イタリア語でフィノッキオ、英語ではフェンネルと言う。

漢字もあって、茴香(ういきょう)と書くそうな。

 

 

イタリアにいた時分、マーケットや八百屋などで見かけたものの、一体全体どうやって食べるのかが分からず、買ったことがないままだった。

西洋人の間では、香りをつけるためだけの野菜などという誤解もある。
やはり食べ方を知らないのだ。

 

確かに、その種は香辛料の一種であり、カレー粉にも入っている。

こちとら種も使うが、その実(球根)が食べたいのだ。

 

さて、よくよく思い起こしてみれば、イタリア滞在中、お世話になった方々の数は相当数にのぼる。
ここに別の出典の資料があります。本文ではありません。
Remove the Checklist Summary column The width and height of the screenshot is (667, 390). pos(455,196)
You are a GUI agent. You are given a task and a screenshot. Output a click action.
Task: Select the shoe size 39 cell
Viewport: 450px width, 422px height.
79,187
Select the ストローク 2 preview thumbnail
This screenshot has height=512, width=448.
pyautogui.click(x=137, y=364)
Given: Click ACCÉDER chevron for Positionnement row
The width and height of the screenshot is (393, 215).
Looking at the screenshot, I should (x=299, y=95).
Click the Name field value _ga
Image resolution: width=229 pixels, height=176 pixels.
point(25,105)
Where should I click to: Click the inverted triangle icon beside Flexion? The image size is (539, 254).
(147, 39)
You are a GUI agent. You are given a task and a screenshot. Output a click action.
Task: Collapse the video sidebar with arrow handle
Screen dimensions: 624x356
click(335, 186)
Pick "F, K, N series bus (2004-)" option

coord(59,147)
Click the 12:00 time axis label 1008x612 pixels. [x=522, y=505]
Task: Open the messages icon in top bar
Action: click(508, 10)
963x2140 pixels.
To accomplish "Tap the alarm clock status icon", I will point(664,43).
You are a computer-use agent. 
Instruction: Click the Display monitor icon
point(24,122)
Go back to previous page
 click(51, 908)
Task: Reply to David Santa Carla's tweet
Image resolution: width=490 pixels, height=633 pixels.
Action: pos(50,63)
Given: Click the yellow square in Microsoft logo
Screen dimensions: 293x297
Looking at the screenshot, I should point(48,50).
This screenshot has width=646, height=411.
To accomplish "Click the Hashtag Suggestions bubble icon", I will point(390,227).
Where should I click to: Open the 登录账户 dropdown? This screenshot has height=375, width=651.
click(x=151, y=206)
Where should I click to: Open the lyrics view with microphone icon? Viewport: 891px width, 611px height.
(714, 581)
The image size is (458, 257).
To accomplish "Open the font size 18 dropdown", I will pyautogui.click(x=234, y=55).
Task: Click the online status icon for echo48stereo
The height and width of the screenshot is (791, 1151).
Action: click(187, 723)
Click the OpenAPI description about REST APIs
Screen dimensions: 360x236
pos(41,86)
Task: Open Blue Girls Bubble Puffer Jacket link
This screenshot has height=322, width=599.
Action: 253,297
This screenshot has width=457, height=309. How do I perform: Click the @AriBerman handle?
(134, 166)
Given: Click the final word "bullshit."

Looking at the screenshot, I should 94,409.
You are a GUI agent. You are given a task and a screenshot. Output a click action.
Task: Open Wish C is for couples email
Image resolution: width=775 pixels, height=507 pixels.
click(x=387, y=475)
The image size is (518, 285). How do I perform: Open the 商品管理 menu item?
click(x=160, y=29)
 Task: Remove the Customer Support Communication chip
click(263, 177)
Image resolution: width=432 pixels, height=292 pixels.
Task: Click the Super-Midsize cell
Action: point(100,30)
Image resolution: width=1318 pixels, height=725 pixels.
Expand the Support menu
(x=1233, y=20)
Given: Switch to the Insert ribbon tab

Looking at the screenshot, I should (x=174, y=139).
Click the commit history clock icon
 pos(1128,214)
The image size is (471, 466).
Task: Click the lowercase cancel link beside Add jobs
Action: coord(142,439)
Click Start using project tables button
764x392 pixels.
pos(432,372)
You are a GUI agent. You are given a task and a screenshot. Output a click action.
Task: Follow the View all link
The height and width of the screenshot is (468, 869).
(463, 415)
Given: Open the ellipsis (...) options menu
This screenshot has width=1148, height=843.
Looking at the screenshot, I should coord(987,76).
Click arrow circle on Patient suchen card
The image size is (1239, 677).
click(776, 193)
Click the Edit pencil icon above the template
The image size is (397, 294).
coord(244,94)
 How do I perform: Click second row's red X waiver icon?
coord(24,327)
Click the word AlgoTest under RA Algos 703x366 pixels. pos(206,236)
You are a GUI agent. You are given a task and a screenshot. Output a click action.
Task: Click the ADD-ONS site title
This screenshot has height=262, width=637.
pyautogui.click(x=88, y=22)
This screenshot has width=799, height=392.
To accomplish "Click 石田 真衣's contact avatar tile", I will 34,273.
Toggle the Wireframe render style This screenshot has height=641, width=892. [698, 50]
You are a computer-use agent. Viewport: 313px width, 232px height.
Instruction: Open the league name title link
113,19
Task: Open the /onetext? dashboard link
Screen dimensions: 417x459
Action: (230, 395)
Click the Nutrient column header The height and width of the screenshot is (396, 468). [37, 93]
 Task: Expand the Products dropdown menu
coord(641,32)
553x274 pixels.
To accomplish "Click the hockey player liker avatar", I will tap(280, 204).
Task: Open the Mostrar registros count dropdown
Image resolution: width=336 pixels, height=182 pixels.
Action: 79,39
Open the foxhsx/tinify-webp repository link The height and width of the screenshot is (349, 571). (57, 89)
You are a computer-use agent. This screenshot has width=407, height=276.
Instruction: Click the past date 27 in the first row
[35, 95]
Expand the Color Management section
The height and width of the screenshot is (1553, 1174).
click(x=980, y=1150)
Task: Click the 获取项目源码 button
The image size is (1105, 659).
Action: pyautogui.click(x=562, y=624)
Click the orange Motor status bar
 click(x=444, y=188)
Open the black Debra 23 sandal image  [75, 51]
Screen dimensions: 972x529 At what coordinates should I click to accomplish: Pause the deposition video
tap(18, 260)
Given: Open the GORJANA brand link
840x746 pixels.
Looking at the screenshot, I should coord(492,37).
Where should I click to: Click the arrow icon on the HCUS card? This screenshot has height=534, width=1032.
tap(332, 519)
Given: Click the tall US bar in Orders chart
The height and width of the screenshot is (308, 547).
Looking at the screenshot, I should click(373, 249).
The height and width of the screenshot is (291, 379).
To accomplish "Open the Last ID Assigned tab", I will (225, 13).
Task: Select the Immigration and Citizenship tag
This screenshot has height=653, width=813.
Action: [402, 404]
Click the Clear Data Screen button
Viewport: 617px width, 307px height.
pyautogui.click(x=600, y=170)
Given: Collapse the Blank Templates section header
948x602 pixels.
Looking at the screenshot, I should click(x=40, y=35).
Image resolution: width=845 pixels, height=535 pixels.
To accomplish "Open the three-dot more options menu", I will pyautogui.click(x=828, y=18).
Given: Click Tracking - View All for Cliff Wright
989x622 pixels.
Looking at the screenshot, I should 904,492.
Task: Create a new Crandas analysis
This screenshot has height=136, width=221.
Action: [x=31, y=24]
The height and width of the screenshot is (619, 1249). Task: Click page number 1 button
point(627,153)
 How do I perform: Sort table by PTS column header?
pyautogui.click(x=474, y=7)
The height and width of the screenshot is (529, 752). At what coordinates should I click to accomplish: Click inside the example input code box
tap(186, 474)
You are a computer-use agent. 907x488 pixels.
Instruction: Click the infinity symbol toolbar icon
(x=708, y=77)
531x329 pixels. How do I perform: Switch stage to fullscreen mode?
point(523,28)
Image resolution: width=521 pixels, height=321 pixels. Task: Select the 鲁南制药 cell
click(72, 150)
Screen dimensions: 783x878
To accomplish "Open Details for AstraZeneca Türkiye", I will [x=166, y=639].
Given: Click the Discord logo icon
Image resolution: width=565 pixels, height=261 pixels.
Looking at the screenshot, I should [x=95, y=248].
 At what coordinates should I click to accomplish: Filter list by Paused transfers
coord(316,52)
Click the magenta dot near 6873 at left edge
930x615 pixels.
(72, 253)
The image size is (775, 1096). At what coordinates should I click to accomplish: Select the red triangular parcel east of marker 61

住まいが、とある侯爵家の家の一部だったこともあって、侯爵夫妻のお住まいに出入りしていた。

公・侯・伯・子・男(こう・こう・はく・し・だん)と言うから、上から2番目ではないか。

と後で気付くが、実に気さくな方々だった。

 

何の機会だったかを忘れたが、昼食に招かれた時の事である。

イタリアは、忙しいミラノなどは別として、昼食は本格的な食事だ。

夕食も本格的なので、昼食も、と言った方がいいかもしれない。

 

侯爵は北イタリアの方だったが、侯爵夫人は南でシチリアの出身だ。

大変小柄な女性で、食事が進む中、ウイキョウを小さなサラダボウルに入れて持ってこられた。

 

その光景を忘れることは出来ない。

今でも脳裏に焼き付いている。

静止画ではない、動画でだ。

 

 

実は最初は何なのか分からなかったので、何なのかを訊いた。

それもその筈、当然原型のまま食べる訳もなく、スライスしてあったからだ。

 

 

見掛けによらず、たいへん美味な野菜ではないか。

得も言われぬ香りと食感と味なのだ。

 

イタリアの家庭料理のひとつなのだろう。

イタリアでもレストランでは見かけたことがない。

 

食べ方は至って簡単。

通常のイタリア式のサラダの如し。

すなわち、塩コショウにワインビネガーとオリーブ油をかけて混ぜるだけ。

 

 

無論、他の野菜と混ぜてミックスサラダで食べる事も出来るが、その時は単品だった。

その方がウイキョウの本来のおいしさが楽しめるからだろう。

そういういきさつがあるので、筆者も単品サラダとして食べる事の方が多い。

 

 
 

尚、スライスの仕方だが、繊維に逆らって直角に切る。

一個を食べきれる人数だったら、切ってから洗った方が綺麗にスライス出来るかもしれない。

 

 

この時、侯爵夫人は、おいしいウイキョウの選び方も教えてくれた。

ウイキョウにはオスとメスがあり、メスを選べと言う。

オスはやや平べったく、メスは丸い。

 

イタリア以外では、イタリアで食べる程おいしいウイキョウは、なかなか見つからないのではなかろうか。

自国には♀を全部とっておき、♂ばかり輸出しているのかもしれない。